De acordo com o site The Intercept Brasil, cerca de 90
enfermeiros de Macapá receberam uma ordem da prefeitura: cada um teria que
entregar kits com vitaminas, zinco e ivermectina em ao menos 15 casas, ou a 60
pessoas. Além dos enfermeiros, técnicos de enfermagem e agentes comunitários de
saúde também foram convocados a distribuir massivamente o “kit covid”, que a
prefeitura acreditava prevenir contra a covid-19. Participar deste mutirão não
era uma escolha – quem se recusou, está desempregado ou teve que entrar na
justiça para reverter a demissão.
À jornalista Nayara Felizardo, as denunciantes pediram para
não ser identificadas com medo de sofrer represálias. A repórter conversou com duas
enfermeiras que discordavam da entrega do kit covid e também foram demitidas. “O
diretor da UBS e a secretária de saúde me obrigaram a ir distribuir os kits com
minha equipe. Eu achei isso totalmente irregular e fiz comentários na sala onde
tinham pessoas próximas a eles. Fui entregar os kits por medo de perder o
emprego, mas não adiantou nada”, contou uma das profissionais.
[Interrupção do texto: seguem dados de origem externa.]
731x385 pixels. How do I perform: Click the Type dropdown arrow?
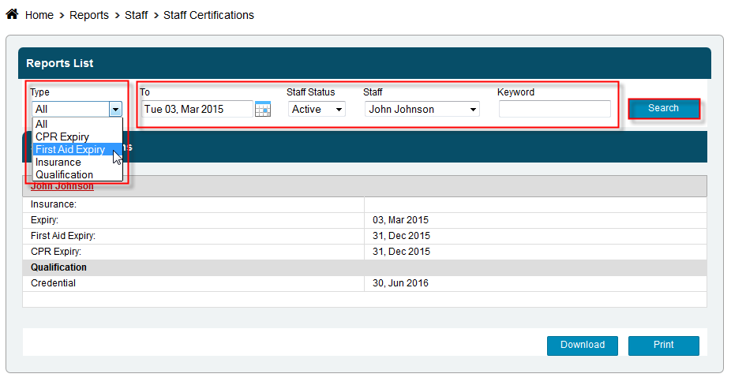pyautogui.click(x=115, y=110)

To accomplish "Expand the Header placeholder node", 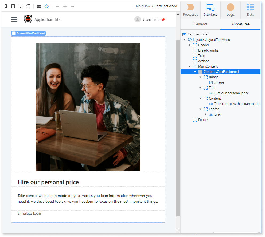I will (190, 45).
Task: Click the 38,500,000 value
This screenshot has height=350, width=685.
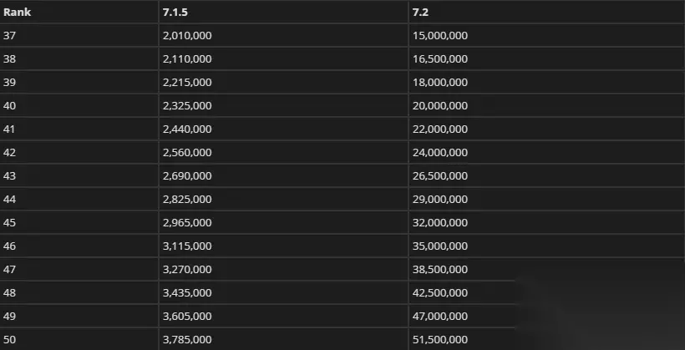Action: pos(439,269)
A outra
enfermeira, que também me disse ter sido demitida após criticar a distribuição
dos kits, conseguiu o emprego de volta por decisão judicial. “Não justificaram
nada para fazer meu desligamento, então recorri à justiça”.
O kit é comprovadamente ineficaz contra o coronavírus, como atestou a Organização Mundial de Saúde, a OMS, ao orientar que o medicamento não fosse utilizado no tratamento em pacientes com a covid-19. A Sociedade Brasileira de Infectologia também foi firme ao dizer que “tais medicamentos têm sua ineficácia comprovada”.
Os profissionais faziam parte das equipes do programa nacional de Estratégia de Saúde da Família, que recebe recursos do Ministério da Saúde, mas é gerido pelas prefeituras. Em 3 de março, a coordenadora do programa, Cristilene Vilhena, enviou mensagem para o grupo de WhatsApp Saúde Rural, em que estão os profissionais de saúde que atendem aos maiores distritos da capital, dizendo que todas as equipes estavam sendo convocadas para uma força tarefa para distribuir os kits.
Mensagem
enviada pela coordenação do PNESF convocando os profissionais de saúde para um mutirão de distribuição do kit de
tratamento precoce.
O prefeito Antonio Furlan, do Cidadania, gravou um vídeo para o Instagram da prefeitura, anunciando a distribuição dos medicamentos “através das equipes de Estratégia da Saúde da Família”. Médico cardiologista, ele não viu problema em defender que o kit seria uma forma de “reforçar a imunidade da população”. Mas a distribuição não parou em março. Os kits foram distribuídos pelo menos até agosto, segundo mensagens de WhatsApp encaminhadas pela prefeitura aos profissionais as quais tive acesso.
A hepatite medicamentosa é um dos riscos do uso
indiscriminado de ivermectina. A medicação tampouco tem qualquer efeito contra
a covid-19. A maioria das pessoas considera que o medicamento não faz nenhum mal.
O ato da Prefeitura é também desperdício de dinheiro público.
Ao todo, foram distribuídos 150 mil kits em Macapá, que custaram cerca de R$ 3
milhões aos cofres do município, como revelou o UOL em março.